From Illuminated Life: Monastic Wisdom for Seekers of Light
Cassian taught this: Abba John, abbot of a large monastery, went to Abba Paesius who had been living for forty years far off in the desert. As John was very fond of Paesius and could therefore speak freely with him, he said to him, “What good have you done by living here in retreat for so long, and not being easily disturbed by anyone?” Paesius replied, “Since I have lived in solitude, the sun has never seen me eating.” Abba John said back to him, “As for me, since I have been living with others, it has never seen me angry.”
olitude, a sometimes romanticized and often exaggerated element of the contemplative life, has its own struggles, of course. But, the desert monastics imply, when we choose solitude as the kiln for our souls, the temptation can be to gauge spiritual development by a lesser standard than the Gospel describes. When a person lives alone, the ancients knew, it can be very beguiling to confuse practice with holiness. If the measuring stick of spirituality is simply rigid physical asceticism and fidelity to the rules, the fasts, the routines, then spiritual ripening is simply a matter of some kind of spiritual arithmetic. We count up what we’ve done, what we’ve “given up,” what we’ve avoided and count ourselves holy. The problem, these great masters of the spiritual life knew, is that such a measure is a partial one. To claim full human development, total spiritual maturity, outside the realm of the human community is to claim the impossible.
The real contemplative does not have to withdraw from life to find God. The real contemplative hears the voice of God in the voice of the other, sees the face of God in the face of the other, knows the will of God in the person of the other, serves the heart of God by addressing the wounds, answering the call of the other. “The most valiant monastics,” the Rule of Benedict insists, “are those who live in community. Let permission to live alone be seldom given.” Saint Basil, an early leader of Eastern Monasticism, asks pointedly, “Whose feet shall the hermit wash?” The implications are clear. It is human community that tests the spiritual grist of the human being.

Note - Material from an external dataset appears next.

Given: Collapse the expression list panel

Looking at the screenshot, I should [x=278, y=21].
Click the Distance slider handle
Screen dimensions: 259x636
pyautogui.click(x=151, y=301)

Community, Abba John teaches, calls us to the kind of relationships that walk us through minefields of personal selfishness, that confront us with moments of personal responsibility, that raise us to the level of personal heroics, and lead us to the rigor of personal compassion day after day. It is when we see in the needs of others what we are meant to give away that we become truly empty of ourselves. It is in the challenges of the times that we come to speak the Spirit. It is when we find ourselves dealing with the downright intransigence of the other that we understand our own sin. It is when we recognize in the world around us the call of God to us that our response to the human race becomes the measuring stick of the quality of our souls.
When anger rages in us unabated and unresolved, we obliterate the other in our hearts. When months go by and we never even speak to our neighbors, never seek them out, never stir ourselves out of our hermitages to admit their existence, we deny creation. When advice is something we resist and questions are something we avoid in life, God has no voice by which to call us.
The contemplative sees the Creator in the gleam of the created. God, we come to realize, is indeed everywhere. The goodness we see in the other gives us a glimpse of the face of God. What we learn from the other we learn from ourselves. The honor with which we regard the other unmasks our own theology of creation. The way we react to the needs of the other tells us something about our own needs. The attention we give to another exposes our real sense of the breadth of the universe and stretches it beyond ourselves. We see in others the kind of commitment it takes to go on believing when our own belief falters. We look to others for the kind of vision that expands our own beyond the daily. We depend on others for the kind of wisdom that exceeds mere answers. We hold on to others to find the kind of love that makes life rich with meaning, certain proof of the everlasting love of a God for whom there is no word.
Clearly, in the serious contemplation of our place in the human community lies the quality of our contemplation. To be a real contemplative we must every day take others into the narrow little confines of our lives – and listen to their call to us to be about something greater than ourselves.